The lines below are to be quoted exactly, from the first through the one that contains "Given: Select the Anchor winch label".

------ Materials provided

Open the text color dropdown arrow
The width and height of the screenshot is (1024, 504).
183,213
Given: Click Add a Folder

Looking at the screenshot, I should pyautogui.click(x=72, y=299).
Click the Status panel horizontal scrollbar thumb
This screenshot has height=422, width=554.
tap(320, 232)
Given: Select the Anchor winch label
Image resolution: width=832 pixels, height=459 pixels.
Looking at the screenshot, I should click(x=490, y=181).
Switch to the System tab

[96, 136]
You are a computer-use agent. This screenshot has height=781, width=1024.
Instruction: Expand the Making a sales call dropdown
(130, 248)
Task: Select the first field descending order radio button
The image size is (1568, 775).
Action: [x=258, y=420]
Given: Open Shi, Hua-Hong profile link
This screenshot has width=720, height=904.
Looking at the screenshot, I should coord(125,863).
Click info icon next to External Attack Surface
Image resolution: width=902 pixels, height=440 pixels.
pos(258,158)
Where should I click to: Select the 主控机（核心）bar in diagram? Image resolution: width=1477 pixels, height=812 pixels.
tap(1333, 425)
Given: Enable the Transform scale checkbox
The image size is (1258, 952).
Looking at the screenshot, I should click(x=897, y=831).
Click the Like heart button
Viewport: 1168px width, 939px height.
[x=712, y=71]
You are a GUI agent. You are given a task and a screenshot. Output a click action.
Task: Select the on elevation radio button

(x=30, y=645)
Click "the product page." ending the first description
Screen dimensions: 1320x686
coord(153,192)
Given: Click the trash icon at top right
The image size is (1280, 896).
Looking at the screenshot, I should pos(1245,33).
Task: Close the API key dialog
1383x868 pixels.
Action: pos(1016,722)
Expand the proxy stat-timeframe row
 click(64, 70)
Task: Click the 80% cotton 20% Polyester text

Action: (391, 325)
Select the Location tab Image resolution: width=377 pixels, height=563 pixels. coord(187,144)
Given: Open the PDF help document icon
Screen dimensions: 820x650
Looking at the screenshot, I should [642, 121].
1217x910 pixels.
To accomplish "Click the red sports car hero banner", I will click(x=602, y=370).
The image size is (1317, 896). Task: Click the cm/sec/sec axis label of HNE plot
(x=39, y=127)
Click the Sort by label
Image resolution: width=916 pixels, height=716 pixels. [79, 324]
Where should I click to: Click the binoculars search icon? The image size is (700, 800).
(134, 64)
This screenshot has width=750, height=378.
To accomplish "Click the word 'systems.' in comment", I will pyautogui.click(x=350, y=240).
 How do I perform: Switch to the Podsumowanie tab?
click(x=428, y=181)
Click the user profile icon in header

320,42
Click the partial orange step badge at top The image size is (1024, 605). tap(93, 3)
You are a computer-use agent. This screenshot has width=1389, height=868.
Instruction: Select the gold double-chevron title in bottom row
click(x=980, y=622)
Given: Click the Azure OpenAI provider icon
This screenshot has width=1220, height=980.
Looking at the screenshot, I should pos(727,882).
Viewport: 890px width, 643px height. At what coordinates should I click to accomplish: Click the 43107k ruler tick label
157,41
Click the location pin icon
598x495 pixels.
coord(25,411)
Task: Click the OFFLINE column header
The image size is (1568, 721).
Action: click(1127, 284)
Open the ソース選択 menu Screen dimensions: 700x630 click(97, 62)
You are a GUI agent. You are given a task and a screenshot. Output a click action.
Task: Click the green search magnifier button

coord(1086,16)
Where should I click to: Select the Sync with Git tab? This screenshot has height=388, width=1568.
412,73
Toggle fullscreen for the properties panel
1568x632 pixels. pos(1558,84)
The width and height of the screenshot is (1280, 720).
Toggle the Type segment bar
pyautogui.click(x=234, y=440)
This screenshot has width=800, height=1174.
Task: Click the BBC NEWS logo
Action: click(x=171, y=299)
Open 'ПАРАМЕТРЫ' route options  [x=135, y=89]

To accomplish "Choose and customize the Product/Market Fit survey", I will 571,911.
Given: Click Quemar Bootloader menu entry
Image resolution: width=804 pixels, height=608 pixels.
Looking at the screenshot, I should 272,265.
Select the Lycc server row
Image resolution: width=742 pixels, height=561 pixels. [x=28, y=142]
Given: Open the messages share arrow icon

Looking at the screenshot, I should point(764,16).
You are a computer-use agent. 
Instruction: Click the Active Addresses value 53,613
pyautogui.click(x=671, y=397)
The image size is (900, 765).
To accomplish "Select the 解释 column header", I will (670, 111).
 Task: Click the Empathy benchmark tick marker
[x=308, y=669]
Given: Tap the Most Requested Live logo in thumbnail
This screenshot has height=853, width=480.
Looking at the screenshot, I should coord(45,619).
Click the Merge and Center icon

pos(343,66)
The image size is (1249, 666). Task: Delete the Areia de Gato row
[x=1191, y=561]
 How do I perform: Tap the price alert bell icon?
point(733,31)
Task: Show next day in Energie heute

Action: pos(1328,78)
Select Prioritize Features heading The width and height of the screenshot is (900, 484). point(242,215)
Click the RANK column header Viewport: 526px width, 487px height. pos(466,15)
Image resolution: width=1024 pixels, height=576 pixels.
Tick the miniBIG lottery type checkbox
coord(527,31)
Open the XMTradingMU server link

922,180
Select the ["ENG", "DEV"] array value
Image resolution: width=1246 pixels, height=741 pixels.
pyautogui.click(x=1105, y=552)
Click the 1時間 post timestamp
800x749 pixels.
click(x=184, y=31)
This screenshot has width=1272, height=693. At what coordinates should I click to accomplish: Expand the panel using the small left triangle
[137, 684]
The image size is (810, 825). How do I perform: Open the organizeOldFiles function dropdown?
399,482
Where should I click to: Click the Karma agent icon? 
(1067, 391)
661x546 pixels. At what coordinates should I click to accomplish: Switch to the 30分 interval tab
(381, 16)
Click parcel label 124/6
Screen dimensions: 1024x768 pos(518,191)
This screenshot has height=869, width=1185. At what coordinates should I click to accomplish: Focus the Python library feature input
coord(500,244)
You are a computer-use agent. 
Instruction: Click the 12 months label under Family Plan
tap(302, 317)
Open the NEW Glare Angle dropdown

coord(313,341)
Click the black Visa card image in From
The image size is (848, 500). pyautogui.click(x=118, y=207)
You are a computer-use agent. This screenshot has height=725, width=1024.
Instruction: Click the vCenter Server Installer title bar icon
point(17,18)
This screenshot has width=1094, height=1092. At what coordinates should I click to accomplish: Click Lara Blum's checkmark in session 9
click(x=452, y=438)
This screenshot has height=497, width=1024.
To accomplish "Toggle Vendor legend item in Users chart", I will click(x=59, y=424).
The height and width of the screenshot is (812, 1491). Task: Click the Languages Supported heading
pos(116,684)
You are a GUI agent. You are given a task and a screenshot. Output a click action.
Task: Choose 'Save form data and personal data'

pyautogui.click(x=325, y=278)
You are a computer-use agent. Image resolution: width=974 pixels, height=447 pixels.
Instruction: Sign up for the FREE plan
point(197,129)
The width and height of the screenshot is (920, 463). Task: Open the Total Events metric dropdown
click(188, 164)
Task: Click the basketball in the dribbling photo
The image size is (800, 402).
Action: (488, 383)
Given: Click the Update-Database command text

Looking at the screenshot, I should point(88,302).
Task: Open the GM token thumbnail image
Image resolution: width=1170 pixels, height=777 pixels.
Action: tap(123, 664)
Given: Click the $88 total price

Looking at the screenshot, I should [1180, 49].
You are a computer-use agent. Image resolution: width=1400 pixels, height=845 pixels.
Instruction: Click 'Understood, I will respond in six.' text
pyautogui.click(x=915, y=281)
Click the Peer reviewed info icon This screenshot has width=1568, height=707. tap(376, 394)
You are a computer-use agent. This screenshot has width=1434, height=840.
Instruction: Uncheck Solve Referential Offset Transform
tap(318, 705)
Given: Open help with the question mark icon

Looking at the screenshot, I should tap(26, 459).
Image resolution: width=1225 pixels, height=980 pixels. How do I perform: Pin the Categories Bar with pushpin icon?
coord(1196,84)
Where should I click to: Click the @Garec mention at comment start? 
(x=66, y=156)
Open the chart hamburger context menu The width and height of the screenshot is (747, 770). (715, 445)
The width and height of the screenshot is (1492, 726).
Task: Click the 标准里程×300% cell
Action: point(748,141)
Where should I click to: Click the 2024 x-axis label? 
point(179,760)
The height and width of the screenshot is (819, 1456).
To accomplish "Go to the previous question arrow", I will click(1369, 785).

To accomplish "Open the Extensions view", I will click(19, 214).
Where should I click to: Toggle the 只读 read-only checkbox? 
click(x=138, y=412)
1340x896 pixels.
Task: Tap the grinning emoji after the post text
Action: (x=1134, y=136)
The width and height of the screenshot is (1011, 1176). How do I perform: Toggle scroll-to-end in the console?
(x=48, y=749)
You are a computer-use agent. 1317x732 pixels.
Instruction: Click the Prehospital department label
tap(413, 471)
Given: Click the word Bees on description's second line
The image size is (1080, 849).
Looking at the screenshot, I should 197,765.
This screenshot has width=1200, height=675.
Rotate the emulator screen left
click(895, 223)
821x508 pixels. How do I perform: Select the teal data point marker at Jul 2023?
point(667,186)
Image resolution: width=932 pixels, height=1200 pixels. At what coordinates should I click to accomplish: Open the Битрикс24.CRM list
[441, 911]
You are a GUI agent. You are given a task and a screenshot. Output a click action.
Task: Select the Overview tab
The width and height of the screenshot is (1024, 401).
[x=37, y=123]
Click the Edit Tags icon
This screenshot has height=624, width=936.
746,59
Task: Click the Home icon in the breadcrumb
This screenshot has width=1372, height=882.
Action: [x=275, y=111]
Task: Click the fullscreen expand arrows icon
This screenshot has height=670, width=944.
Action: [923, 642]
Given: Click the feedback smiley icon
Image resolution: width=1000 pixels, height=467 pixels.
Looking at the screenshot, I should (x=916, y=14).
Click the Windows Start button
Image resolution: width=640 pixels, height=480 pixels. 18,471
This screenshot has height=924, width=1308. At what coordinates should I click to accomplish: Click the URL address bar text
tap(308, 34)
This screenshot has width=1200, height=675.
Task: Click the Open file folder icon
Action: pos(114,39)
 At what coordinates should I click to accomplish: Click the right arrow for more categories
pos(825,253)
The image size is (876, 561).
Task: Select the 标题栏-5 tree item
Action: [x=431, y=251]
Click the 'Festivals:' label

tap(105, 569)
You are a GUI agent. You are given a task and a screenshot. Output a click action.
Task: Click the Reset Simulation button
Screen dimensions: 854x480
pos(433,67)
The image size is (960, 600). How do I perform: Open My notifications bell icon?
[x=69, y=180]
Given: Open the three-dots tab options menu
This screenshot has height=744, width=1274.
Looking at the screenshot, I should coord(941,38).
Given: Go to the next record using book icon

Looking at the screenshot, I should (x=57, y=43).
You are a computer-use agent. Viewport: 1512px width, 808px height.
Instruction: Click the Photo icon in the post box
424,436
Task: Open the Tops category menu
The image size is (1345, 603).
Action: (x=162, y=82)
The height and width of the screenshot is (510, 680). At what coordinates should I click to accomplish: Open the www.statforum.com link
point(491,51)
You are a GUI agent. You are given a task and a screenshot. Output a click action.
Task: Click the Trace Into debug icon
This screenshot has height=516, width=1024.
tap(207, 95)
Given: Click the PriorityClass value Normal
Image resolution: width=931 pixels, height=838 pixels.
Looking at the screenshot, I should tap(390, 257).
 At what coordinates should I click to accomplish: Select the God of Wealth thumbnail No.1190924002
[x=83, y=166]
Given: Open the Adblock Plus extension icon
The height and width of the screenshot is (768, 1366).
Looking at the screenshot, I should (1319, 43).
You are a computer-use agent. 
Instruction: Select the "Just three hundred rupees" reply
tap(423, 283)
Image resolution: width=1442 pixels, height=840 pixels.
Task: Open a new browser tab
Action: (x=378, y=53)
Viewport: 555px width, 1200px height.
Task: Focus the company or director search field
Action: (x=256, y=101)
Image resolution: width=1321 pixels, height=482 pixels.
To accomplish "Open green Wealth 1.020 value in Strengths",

------------

- **Task solution**:
Open the text color dropdown arrow
The width and height of the screenshot is (1024, 504).
183,213
Given: Click Add a Folder

Looking at the screenshot, I should pyautogui.click(x=72, y=299).
Click the Status panel horizontal scrollbar thumb
This screenshot has height=422, width=554.
tap(320, 232)
Given: Select the Anchor winch label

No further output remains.